Sound pressure is measured in pascals (Pa). As a sound wave travels through air, it creates alternating regions of slightly higher pressure (compressions) and slightly lower pressure (rarefactions) relative to the ambient atmospheric pressure.

• Sound pressure is directly proportional to the amplitude of the wave, which represents the maximum displacement of air particles from their resting position.
• Larger amplitude means greater pressure fluctuation, which you perceive as a louder sound.
• The frequency of these oscillations determines pitch: rapid oscillations produce high-pitched sounds, while slow oscillations produce low-pitched sounds. Frequency affects how fast the pressure cycles, but amplitude determines how much the pressure swings.

Sound Pressure Level in Decibels

Sound pressure level (SPL) expresses how loud a sound is by comparing its pressure to a fixed reference value, using a logarithmic ratio. The result is given in decibels (dB).

The SPL formula:

$SPL = 20 \log_{10}\left(\frac{p}{p_{\text{ref}}}\right) \text{ dB}$

where $p$ is the measured sound pressure and $p_{\text{ref}}$ is the reference pressure.

Why logarithmic? Two reasons:

• The range of audible pressures is massive. The quietest sound you can hear is about $2 \times 10^{-5}$ Pa, while the threshold of pain is around 20 Pa. That's a ratio of 1,000,000:1. A linear scale would be impractical.
• Human hearing perceives loudness roughly logarithmically. Doubling the perceived loudness doesn't require doubling the pressure; it requires roughly a 10 dB increase.

Calculations and Reference Pressure

Calculations for Sound Measurements

Instantaneous sound pressure for a pure tone is described by:

$p(t) = p_0 \sin(2\pi f t)$

where $p_0$ is the pressure amplitude, $f$ is frequency in Hz, and $t$ is time in seconds. This gives you the pressure at any specific moment.

For SPL calculations, you don't use the peak pressure directly. Instead, you use the root mean square (RMS) pressure, which represents the effective average pressure of the wave:

$SPL = 20 \log_{10}\left(\frac{p_{\text{rms}}}{p_{\text{ref}}}\right) \text{ dB}$

For a pure sine wave, $p_{\text{rms}} = \frac{p_0}{\sqrt{2}}$.

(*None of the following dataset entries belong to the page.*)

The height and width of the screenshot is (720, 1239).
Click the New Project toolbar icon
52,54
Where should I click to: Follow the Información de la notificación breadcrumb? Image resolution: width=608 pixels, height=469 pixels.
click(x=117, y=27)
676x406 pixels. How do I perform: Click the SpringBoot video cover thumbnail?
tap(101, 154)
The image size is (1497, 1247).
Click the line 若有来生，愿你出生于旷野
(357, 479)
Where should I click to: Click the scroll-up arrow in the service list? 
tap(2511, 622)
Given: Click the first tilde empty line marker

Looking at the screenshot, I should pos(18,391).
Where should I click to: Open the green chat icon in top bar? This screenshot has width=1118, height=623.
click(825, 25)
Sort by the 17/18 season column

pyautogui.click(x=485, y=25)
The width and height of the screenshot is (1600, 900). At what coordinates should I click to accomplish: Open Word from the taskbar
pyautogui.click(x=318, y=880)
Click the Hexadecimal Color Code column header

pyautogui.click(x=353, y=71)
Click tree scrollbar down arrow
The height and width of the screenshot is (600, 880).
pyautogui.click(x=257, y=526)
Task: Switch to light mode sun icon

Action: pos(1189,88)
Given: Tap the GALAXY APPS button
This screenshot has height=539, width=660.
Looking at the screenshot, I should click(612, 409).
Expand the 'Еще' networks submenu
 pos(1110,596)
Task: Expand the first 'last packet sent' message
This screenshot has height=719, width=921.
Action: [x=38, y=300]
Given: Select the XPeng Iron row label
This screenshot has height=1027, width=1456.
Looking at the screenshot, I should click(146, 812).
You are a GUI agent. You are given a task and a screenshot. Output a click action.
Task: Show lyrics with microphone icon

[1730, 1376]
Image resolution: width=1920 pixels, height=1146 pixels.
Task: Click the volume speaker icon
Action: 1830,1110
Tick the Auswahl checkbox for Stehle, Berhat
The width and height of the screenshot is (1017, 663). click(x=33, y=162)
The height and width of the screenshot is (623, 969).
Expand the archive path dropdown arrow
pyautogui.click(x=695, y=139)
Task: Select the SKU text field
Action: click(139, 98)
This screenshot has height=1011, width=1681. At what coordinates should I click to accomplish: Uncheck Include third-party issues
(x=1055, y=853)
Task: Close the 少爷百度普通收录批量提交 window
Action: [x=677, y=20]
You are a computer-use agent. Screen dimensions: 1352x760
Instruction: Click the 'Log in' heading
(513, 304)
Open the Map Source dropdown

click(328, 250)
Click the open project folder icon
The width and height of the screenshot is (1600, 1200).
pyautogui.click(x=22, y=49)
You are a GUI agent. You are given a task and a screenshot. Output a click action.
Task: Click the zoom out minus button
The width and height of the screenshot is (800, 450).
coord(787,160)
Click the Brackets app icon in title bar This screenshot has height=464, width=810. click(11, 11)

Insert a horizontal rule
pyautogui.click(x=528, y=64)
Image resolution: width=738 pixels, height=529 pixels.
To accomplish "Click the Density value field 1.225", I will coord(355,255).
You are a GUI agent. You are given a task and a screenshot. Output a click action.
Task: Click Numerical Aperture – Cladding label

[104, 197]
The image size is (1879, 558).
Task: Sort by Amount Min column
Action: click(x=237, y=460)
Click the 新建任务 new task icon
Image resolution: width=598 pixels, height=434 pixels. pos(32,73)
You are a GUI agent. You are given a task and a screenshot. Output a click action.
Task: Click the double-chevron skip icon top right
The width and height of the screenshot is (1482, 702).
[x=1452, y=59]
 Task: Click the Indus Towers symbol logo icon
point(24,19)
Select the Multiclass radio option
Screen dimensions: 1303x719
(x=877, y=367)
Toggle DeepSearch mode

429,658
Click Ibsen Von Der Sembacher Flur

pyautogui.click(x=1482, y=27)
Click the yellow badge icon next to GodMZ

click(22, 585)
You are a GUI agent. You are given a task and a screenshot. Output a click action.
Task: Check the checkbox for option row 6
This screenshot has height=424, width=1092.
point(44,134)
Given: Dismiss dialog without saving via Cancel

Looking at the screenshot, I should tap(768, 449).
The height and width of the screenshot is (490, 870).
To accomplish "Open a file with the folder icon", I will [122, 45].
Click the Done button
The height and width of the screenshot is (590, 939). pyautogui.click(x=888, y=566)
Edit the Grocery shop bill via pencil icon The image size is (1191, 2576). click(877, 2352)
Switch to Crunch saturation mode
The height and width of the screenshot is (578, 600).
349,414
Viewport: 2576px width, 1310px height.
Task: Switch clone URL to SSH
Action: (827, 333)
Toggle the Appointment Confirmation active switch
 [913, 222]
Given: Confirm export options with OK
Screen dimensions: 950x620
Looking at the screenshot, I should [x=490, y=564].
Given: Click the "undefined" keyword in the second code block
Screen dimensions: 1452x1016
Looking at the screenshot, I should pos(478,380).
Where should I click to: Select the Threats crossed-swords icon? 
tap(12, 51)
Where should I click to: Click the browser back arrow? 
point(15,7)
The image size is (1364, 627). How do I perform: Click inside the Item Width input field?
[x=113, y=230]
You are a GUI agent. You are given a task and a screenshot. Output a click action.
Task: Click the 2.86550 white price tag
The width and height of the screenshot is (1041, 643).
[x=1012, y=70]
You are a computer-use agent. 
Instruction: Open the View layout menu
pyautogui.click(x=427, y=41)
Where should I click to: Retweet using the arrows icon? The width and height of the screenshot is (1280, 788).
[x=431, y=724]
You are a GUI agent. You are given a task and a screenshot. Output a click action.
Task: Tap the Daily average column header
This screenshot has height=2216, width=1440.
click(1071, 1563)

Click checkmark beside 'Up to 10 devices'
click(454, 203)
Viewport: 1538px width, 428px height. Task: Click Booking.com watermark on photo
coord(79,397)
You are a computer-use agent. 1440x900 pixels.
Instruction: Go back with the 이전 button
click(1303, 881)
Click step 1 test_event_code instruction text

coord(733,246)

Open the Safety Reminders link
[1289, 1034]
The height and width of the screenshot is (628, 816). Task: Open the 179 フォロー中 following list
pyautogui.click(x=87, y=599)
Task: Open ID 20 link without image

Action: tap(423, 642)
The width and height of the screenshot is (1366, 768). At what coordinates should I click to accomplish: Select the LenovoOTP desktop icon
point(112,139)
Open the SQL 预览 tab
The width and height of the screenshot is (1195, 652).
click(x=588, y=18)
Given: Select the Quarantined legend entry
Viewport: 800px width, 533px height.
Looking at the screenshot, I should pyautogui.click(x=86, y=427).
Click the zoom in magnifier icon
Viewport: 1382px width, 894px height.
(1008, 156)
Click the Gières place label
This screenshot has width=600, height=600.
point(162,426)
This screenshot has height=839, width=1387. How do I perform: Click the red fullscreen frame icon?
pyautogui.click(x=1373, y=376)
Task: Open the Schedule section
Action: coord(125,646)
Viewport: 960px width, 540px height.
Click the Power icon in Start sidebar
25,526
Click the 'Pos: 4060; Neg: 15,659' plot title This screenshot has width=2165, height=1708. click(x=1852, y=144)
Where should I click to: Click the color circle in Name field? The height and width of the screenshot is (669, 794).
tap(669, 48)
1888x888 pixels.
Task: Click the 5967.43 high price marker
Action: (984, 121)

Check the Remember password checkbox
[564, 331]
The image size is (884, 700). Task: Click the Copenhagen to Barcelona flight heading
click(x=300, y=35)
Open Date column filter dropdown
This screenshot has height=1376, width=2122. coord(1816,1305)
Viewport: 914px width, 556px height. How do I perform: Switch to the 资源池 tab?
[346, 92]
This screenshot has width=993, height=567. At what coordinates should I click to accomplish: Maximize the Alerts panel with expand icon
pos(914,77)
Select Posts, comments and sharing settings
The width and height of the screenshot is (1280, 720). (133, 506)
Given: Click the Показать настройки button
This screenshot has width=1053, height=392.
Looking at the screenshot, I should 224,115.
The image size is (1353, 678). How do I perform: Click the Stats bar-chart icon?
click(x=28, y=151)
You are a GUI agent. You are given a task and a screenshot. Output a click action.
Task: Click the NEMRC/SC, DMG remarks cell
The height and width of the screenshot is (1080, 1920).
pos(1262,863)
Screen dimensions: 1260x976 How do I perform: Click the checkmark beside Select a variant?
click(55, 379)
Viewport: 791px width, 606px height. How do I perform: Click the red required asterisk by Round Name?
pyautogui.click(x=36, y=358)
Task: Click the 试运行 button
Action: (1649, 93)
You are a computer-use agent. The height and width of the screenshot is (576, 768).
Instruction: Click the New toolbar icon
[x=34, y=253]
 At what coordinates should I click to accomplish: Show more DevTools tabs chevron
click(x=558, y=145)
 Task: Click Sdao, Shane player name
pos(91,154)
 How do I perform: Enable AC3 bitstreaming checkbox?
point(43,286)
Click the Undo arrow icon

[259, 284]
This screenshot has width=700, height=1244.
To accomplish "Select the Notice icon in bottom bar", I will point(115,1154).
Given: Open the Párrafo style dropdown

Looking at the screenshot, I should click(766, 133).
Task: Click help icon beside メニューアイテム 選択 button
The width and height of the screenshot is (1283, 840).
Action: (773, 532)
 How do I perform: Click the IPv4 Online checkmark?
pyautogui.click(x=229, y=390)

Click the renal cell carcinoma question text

To convert back from dB to pascals, rearrange the formula:

$p = p_{\text{ref}} \times 10^{SPL/20}$

Quick example: What's the RMS pressure of a 94 dB SPL sound?

1. Start with $p = p_{\text{ref}} \times 10^{SPL/20}$
2. Plug in values: $p = 2 \times 10^{-5} \times 10^{94/20}$
3. Calculate the exponent: $10^{4.7} \approx 50119$
4. Multiply: $p \approx 2 \times 10^{-5} \times 50119 \approx 1 \text{ Pa}$

So 94 dB SPL corresponds to an RMS pressure of about 1 Pa. This is a handy benchmark to remember.

Reference Pressure in Acoustics

The standard reference pressure for airborne sound is $p_{\text{ref}} = 2 \times 10^{-5}$ Pa (20 µPa). This value approximates the threshold of human hearing at 1 kHz for a young, healthy listener.

• Using a fixed reference ensures that SPL values are consistent and comparable across different measurements, environments, and instruments.
• This reference is internationally standardized by organizations including ISO, ANSI, and IEC.

The reference pressure changes depending on the medium:

Water uses a lower reference pressure because of its much higher density and sound speed. This means you cannot directly compare a dB value measured in air with one measured in water. A sound that's 120 dB in water is not the same intensity as 120 dB in air.